**Goal:** Repeat everything from the line containing "Select the 22/23 season column header" down to the line containing "tap(351, 68)", word for word.

**Input for this task:**

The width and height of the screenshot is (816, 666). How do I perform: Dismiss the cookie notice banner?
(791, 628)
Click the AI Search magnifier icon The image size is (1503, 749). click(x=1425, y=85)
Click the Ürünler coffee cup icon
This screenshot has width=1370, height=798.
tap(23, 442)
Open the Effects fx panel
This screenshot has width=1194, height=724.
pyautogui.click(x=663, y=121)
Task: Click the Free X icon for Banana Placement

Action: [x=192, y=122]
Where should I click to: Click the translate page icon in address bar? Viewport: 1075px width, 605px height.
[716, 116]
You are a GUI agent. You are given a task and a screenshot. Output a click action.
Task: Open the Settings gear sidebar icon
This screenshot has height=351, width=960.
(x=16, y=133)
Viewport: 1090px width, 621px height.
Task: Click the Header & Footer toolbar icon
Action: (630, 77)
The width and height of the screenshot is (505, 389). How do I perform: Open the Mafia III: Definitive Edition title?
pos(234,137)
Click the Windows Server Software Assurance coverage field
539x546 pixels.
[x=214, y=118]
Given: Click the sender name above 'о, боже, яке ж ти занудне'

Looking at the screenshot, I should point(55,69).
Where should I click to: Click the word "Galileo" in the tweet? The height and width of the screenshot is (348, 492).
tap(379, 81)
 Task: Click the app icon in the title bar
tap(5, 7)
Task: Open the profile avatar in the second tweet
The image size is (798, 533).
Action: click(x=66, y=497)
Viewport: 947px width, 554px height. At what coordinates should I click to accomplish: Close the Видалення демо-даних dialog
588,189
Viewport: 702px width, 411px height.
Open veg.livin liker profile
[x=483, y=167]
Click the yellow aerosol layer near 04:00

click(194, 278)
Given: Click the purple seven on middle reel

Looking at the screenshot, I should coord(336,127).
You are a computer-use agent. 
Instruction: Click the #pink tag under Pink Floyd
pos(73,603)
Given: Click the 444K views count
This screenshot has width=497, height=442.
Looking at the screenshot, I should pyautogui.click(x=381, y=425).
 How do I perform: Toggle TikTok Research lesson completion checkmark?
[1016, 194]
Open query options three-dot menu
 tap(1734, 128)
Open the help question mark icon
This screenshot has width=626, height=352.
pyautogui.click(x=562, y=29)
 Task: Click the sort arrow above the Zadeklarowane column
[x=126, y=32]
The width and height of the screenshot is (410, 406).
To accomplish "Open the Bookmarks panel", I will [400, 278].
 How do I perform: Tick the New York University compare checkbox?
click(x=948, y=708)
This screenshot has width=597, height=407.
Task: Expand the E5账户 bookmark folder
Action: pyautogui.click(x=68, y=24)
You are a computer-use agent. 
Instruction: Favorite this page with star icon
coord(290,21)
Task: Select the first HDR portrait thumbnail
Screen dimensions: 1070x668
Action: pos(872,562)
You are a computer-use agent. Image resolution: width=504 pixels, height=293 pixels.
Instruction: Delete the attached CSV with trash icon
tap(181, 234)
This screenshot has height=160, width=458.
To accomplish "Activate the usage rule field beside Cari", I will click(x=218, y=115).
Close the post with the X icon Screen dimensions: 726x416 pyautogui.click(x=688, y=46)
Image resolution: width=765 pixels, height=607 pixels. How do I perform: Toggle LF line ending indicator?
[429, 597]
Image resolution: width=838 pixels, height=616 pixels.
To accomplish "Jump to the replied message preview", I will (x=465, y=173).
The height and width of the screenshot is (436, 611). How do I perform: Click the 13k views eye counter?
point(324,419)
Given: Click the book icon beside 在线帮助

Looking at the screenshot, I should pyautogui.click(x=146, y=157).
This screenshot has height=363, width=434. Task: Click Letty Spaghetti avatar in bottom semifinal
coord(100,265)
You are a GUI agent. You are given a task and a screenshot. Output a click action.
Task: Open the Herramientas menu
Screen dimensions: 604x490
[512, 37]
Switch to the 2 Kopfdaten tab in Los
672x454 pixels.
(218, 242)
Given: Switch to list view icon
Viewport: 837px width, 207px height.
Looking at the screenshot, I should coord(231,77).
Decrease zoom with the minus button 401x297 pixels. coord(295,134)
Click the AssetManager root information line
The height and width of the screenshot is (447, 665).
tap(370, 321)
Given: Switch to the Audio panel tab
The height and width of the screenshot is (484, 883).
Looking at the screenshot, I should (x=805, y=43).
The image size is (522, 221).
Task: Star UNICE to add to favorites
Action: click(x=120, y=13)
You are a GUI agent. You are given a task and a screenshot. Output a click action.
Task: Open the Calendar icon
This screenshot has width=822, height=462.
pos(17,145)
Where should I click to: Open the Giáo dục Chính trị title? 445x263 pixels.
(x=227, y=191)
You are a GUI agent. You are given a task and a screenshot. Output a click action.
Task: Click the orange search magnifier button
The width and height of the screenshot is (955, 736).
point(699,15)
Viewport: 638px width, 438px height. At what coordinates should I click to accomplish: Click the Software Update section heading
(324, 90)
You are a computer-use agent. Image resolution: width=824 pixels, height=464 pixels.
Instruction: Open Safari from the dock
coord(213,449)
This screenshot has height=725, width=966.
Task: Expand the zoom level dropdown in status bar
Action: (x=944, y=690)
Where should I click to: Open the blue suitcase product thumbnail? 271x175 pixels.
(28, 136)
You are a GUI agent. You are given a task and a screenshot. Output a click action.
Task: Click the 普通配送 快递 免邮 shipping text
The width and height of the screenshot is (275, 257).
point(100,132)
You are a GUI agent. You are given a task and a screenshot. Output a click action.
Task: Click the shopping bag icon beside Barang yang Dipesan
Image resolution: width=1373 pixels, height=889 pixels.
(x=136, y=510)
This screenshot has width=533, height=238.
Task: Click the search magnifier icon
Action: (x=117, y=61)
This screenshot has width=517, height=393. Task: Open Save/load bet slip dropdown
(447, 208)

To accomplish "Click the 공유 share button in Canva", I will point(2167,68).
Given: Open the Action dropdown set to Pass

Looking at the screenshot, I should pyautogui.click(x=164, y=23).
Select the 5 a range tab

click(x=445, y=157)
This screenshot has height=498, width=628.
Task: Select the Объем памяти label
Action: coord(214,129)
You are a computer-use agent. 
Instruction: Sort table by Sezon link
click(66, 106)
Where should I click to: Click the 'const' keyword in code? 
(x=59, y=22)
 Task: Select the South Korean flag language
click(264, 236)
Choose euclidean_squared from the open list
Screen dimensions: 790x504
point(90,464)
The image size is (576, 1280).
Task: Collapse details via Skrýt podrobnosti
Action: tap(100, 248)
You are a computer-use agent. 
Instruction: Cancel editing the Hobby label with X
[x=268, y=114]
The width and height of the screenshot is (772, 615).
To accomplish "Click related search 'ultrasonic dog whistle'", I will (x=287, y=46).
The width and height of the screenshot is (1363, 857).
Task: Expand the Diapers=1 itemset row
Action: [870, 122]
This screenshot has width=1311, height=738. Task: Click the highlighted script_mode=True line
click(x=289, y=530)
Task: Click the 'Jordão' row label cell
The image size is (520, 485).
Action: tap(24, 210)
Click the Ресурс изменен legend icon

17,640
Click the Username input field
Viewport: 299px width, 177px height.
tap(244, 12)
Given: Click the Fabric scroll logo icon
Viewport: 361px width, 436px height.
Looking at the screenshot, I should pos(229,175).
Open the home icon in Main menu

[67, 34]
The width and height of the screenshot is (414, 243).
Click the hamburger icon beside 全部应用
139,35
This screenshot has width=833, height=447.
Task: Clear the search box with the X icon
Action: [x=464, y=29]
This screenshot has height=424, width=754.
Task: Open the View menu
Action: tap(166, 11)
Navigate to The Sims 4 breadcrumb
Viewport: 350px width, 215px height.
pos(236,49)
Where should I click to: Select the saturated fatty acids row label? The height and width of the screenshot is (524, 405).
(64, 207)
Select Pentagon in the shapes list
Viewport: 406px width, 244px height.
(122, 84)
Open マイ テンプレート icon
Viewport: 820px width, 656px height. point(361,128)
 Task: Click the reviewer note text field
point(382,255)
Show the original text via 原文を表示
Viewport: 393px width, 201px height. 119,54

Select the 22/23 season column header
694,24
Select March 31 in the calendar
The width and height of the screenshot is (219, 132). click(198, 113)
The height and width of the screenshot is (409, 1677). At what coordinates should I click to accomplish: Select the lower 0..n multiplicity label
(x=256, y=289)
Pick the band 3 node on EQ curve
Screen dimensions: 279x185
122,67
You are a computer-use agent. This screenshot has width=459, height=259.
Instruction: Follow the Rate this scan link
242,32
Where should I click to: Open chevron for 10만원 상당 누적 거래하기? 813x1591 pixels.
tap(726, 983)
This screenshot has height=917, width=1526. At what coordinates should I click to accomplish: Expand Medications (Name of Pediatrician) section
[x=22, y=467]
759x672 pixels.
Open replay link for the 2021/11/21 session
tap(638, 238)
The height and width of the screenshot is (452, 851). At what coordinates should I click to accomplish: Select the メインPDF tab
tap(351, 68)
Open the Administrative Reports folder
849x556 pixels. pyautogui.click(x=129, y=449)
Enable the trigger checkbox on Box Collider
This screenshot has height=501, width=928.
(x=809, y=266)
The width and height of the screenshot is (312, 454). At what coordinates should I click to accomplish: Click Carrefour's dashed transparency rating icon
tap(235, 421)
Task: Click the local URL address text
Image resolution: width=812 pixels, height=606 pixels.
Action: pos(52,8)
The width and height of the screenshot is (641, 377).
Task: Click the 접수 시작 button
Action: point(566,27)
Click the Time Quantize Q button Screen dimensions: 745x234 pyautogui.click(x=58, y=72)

**Final result:**
Select the 22/23 season column header
694,24
Select March 31 in the calendar
The width and height of the screenshot is (219, 132). click(198, 113)
The height and width of the screenshot is (409, 1677). At what coordinates should I click to accomplish: Select the lower 0..n multiplicity label
(x=256, y=289)
Pick the band 3 node on EQ curve
Screen dimensions: 279x185
122,67
You are a computer-use agent. This screenshot has width=459, height=259.
Instruction: Follow the Rate this scan link
242,32
Where should I click to: Open chevron for 10만원 상당 누적 거래하기? 813x1591 pixels.
tap(726, 983)
This screenshot has height=917, width=1526. At what coordinates should I click to accomplish: Expand Medications (Name of Pediatrician) section
[x=22, y=467]
759x672 pixels.
Open replay link for the 2021/11/21 session
tap(638, 238)
The height and width of the screenshot is (452, 851). At what coordinates should I click to accomplish: Select the メインPDF tab
tap(351, 68)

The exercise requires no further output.